# GoldenSail did you see this?



## hollyk (Feb 21, 2009)

GoldenSail,
I noticed this on another forum and thought of you.

_North Idaho Retriever Club is having its first owner/handler qualifier, followed by a single master,*double junior*,double senior. Date is June 1st(QAA) friday,sat.-sun. Masters juniors and seniors.Saturday night dinner,followed by a raffle,silent and live auction. The raffle will be 1st-870 remington youth shotgun,2cd-75 dollar gift certificate to cabelas, 3rd-50dollars gift cert. to costco. Come join us! More info, call Dick at 208/660/3491
_
Winter's Junior Title run was at this club's fall hunt test last Sept. Nice people, well run test, and very Golden friendly. This is the test where the judges commented on her nice marking and water entry.
I'm thinking these tests are going to pull in some top dogs from the surrounding area. That would make for interesting viewing while you were waiting. I was able to book a clean, inexpensive, hotel room close, but I bet hotels will book up fast.


----------



## Jige (Mar 17, 2011)

Wish I would win the lottery so I could just travel and play with dogs all day. This sounds like fun.


----------



## GoldenSail (Dec 30, 2008)

Thanks I hadn't seen that yet I will have to mark it on my calendar and consider it. Do you know what city it is in?

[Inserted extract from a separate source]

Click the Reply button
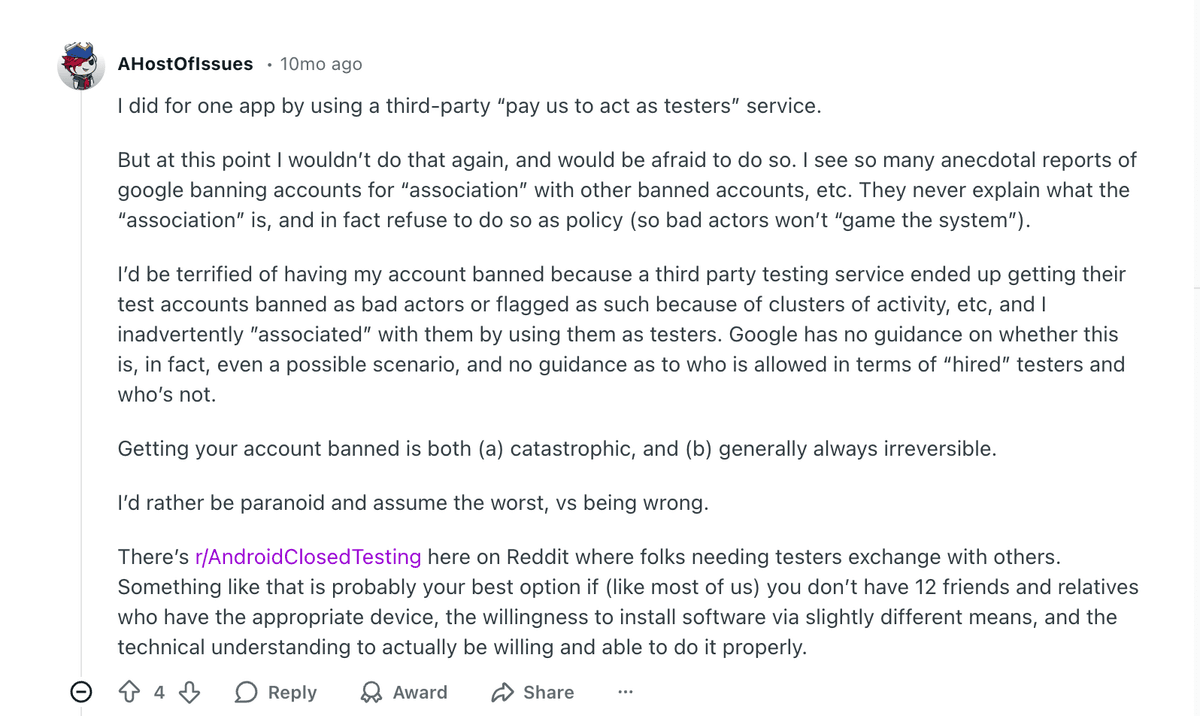tap(275, 692)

EDIT: Is this the one in Loon Lake? I have friends that have gone there and liked it.


----------



## hollyk (Feb 21, 2009)

I'm not sure what city and Entry Express doesn't have it listed yet. I believe the spring test was in Loon Lake, WA. The fall test we ran was at Burlington Ranch in Chewlah, WA. I think they are less than 20 miles apart.
How far a drive is that for you? It's about 5 hours for me. I did back to back week-ends there last year for her 3rd and 4th passes. 
I don't think we will be ready for Senior by June.


----------



## GoldenSail (Dec 30, 2008)

It's an almost 8 hour drive for me. This year most likely I won't go for several reasons. We have about 4 tests for the whole year that are within 2 hours...everything else is going to be at least 5+ hours for me. One of them is that same weekend and if we go 4/4 that will probably be our title weekend (Gosh I hope I didn't jinx myself). 

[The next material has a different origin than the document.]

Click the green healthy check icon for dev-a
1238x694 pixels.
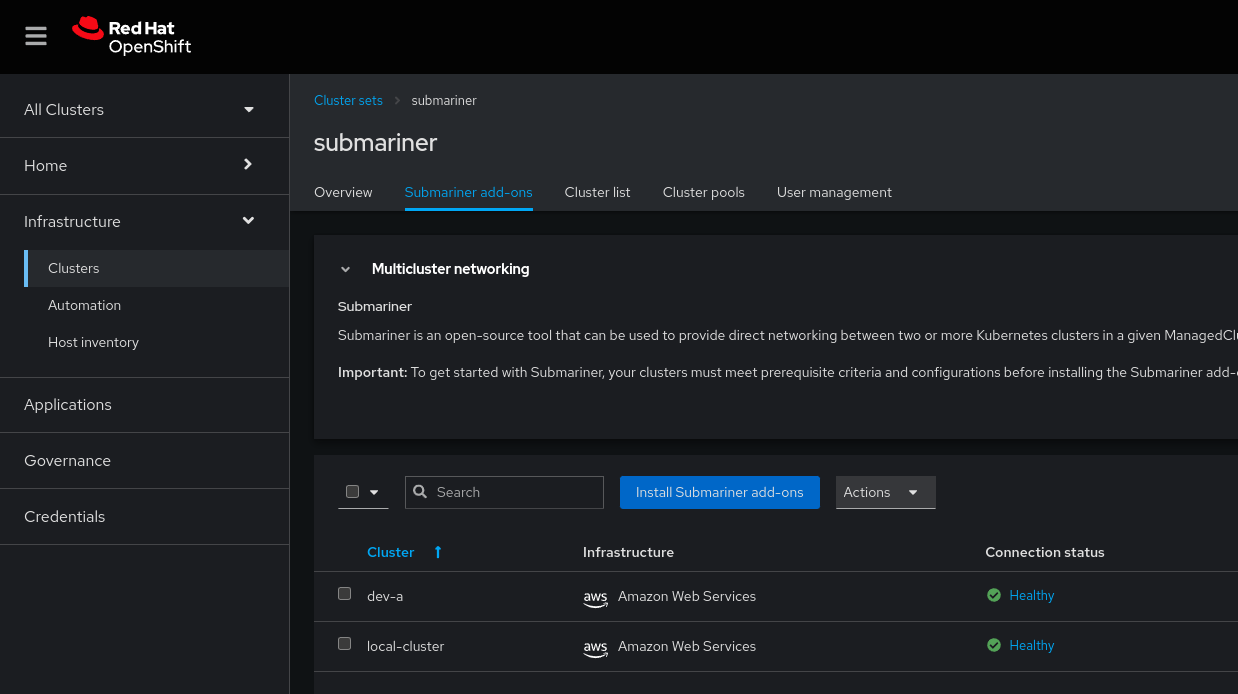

Of course if we crash a test I was eyeing the test in Snoqualmie with the golden retriever club in June. It's like the day before or after my brother's wedding, and only 30-ish minutes from Seattle. Hmmm...actually even if I didn't enter it would be tempting to go. Around here I often am the only person with a golden, or darn near close to it when going to practices or hunt tests. I would really love for the opportunity to see more variety of working goldens. Please!


----------



## DNL2448 (Feb 13, 2009)

Keep me in mind when you hear of hunt tests around your area, I'd be willing to travel and stay with our great friends and throw in a hunt test or two. I've traveled there for obedience shows as well, may do it again if the urge hits!


----------



## GoldenSail (Dec 30, 2008)

Well we have two in April and two in June and that'll be it  Most of them are not on entry express you have to look at retriever news.


----------



## hollyk (Feb 21, 2009)

Here in the Seattle area, the hunt tests are the first two week-ends in May, Evergreen Golden Retriever Club June 23, 24, and tests the first two week-ends in August. Five all together. 
In Eastern WA. (Loon Lake/Chewlah) the double first week-end in June, and tests the first two week-ends in Sept.
One in Mesa, WA. (Yakima) mid Sept.

There is a new club called Scatter Creek in Chehalis, WA that will started having HT next year. 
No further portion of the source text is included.